Use the Exact Data Match Schema and Sensitive Information Type Wizard

Creating a custom sensitive information type with Exact Data Match (EDM) based classification involves many steps. You can use this wizard to create your schema and sensitive information type (SIT) pattern (rule package) files to help simplify the process.

Note

The Exact Data Match Schema and Sensitive Information Type Wizard is only available for the World Wide and GCC clouds only.

This wizard can be used instead of the:

steps in Part 1: Set up EDM-based classification.

Pre-requisites

  1. Familiarize yourself with the steps to create a custom sensitive information type with EDM work flow at a glance.
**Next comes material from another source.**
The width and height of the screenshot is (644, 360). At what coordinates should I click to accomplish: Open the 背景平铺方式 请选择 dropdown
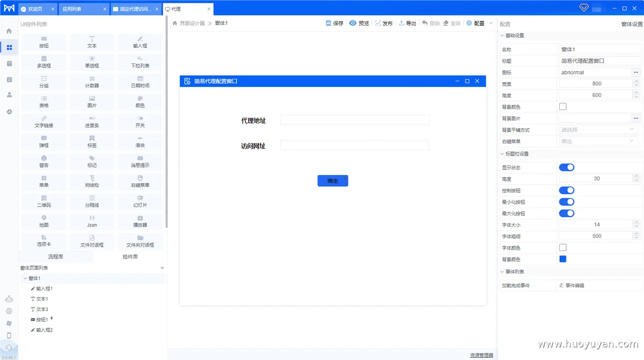tap(598, 129)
  2. Perform the steps in Save sensitive data in .csv or .tsv format.

Use the exact data match schema and sensitive information type pattern wizard

  1. In the Microsoft 365 Compliance center for your tenant go to Data classification > Exact data matches.

  2. Choose Create EDM schema to open the schema wizard configuration flyout.
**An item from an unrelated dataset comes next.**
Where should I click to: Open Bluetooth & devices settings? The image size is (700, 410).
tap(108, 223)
EDM schema creation wizard configuration flyout

  1. Fill in an appropriate Name and Description.

  2. Choose Ignore delimiters and punctuation for all schema fields if you want that behavior. To learn more about configuring EDM to ignore case or delimiters, see Creating a custom sensitive information type with Exact Data Match (EDM) based classification.

  3. Fill in your desired values for your Schema field #1 and add more fields as needed.

Important

At least one, but no more than five of your schema fields must be designated as searchable.
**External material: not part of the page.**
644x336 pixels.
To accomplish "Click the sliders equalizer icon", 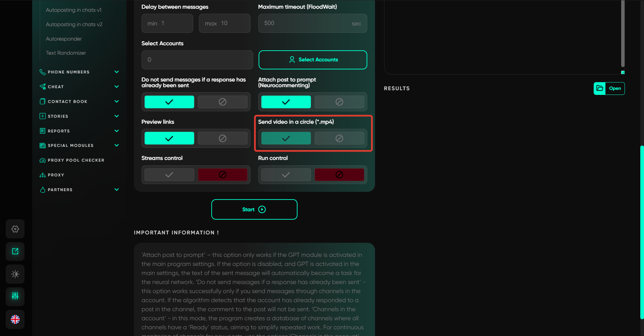I will tap(15, 296).
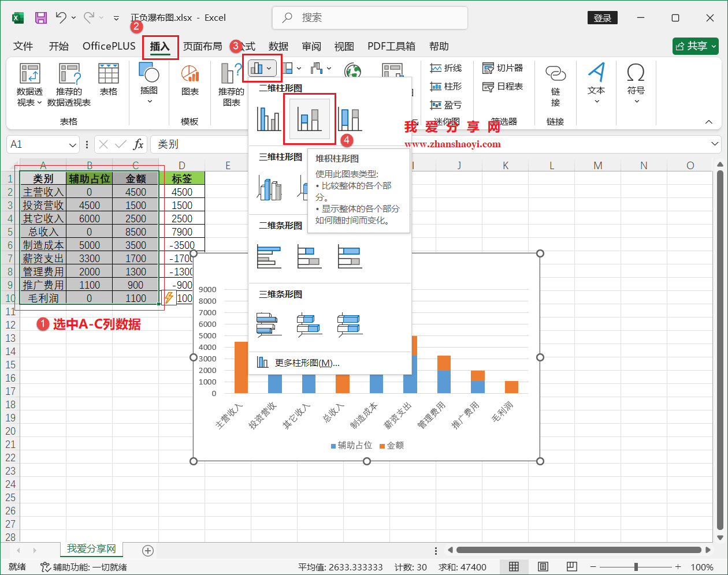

  1. Choose save. Your schema will now be listed.

  2. Choose EDM sensitive info types and Create EDM sensitive info type to open the sensitive info type configuration wizard.

  3. Choose Choose an existing EDM schema and choose the schema you created in steps 2-6 from the list.

  4. Choose Next and choose Create pattern.

  5. Choose the Confidence level and Primary element. To learn more about configuring a pattern, see Create a custom sensitive information type in the Compliance Center

  6. Choose the Primary element's sensitive info type to associate it with. See Sensitive Information Type Entity Definitions to learn more about the available sensitive information types.

  7. Choose Done.

  8. Choose your desired Confidence level and character proximity. This will be the default value for the whole EDM sensitive info type

  9. Choose Create pattern if you want to create additional patterns for your EDM sensitive info type.

  10. Choose Next and fill in a Name and Description for admins.

  11. Review and choose Submit.

You can delete or edit the sensitive information type pattern by selecting it which surfaces the edit and delete controls.

Important

If you want to remove a schema, and it is already associated with an EDM sensitive info type, you must first delete the EDM sensitive info type, then you can delete the schema.

Post creation steps

After you have used this wizard to create your EDM schema and pattern (rule package) files, you still have to perform the steps in Part 2: Hash and upload the sensitive data before you can use the EDM custom sensitive information type.

After verifying that your sensitive information table has correctly been uploaded, you can test that it's working properly.

  1. Open Compliance center > Data classification > Sensitive Information Types.
  2. Select your EDM SIT from the list and then select Test in the flyout pane.
  3. Upload an item that contains data you want to detect, for example create an item that contains some of the data in your sensitive information table. If you used the configurable match feature in your schema to define ignored delimiters, make sure the item includes examples with and without those delimiters.
  4. After the file has been uploaded and scanned, check for matches to your EDM SIT.
  5. If the Test function in the SIT detects a match, check that it is not trimming it or extracting it incorrectly. For example by extracting only a substring of the full string it is supposed to detect, or picking up only the first word in a multi-word string, or including extra symbols or characters in the extraction. See Regular Expression Language - Quick Reference for the regular expression language reference.

Troubleshooting

If you don't find any matches, try the following:

  • Confirm that your sensitive data was uploaded correctly using the commands explained in the guidance for uploading your sensitive data using the EDM tool.
  • Check that the examples you entered in the item are present in your sensitive information table and that the ignored delimiters are correct.
  • Test the SIT you used when you configured the primary element in each of your patterns. This will confirm that the SIT is able to match the examples in the item.
    • If the SIT you selected for a primary element in the EDM type doesn't find a match in the item or finds fewer matches than you expected, check that it supports separators and delimiters that exist in the content. Be sure to include the ignored delimiters defined in your schema.
    • If the Test function does not detect any content at all, check if the SIT you selected includes requirements for additional keywords or other validations. For the built-in SITs, see Sensitive information types entity definitions to verify what the minimum requirements are for matching each type.